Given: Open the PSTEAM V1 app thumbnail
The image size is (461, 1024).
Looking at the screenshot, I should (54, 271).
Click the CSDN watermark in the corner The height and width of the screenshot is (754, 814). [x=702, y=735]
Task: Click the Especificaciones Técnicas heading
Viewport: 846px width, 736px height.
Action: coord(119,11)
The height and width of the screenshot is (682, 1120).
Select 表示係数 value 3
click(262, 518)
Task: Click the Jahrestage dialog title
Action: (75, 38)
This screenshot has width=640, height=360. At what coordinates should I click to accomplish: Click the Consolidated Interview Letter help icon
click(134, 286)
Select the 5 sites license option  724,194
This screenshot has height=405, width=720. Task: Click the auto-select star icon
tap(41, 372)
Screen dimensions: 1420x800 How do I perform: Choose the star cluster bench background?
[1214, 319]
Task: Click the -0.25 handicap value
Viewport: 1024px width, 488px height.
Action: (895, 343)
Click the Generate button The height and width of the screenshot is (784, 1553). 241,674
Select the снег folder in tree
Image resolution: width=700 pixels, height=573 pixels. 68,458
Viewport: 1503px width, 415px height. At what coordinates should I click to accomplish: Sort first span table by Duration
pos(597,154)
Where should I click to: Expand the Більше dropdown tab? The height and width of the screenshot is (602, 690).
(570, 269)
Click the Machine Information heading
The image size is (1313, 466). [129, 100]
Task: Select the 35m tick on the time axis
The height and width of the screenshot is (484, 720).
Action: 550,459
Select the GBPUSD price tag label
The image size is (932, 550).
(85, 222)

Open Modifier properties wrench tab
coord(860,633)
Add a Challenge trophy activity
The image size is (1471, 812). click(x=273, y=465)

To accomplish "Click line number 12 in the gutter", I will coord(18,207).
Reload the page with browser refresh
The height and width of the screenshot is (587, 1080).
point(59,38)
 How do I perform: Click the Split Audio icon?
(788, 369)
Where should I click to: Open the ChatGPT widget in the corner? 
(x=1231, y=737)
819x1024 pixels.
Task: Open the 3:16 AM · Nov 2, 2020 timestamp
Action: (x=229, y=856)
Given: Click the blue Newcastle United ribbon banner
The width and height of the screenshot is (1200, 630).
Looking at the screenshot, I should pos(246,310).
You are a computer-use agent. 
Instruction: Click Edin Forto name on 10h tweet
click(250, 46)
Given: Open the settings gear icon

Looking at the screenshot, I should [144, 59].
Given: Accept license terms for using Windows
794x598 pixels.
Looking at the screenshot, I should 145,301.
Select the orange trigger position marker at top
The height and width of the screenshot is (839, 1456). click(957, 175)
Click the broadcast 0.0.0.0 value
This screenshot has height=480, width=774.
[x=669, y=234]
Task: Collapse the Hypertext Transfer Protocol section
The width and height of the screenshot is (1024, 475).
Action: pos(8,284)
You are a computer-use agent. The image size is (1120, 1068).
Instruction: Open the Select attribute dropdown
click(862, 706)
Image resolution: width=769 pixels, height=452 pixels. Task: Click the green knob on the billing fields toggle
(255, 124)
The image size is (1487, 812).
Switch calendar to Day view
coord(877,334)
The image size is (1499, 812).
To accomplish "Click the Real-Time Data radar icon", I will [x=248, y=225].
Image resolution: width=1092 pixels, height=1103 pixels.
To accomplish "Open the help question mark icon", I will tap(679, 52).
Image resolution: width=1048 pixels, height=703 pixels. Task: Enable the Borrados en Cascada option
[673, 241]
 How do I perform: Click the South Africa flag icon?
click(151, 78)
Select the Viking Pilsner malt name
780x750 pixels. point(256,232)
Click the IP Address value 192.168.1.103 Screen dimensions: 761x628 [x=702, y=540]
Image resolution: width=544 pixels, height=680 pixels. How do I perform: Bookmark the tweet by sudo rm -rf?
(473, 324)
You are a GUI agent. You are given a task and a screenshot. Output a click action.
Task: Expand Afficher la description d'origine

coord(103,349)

WHAT IS NEEDED:
Each line of the material above either contains the word "will" or does not; state how many do, and nothing else.

TASK RESULT:
3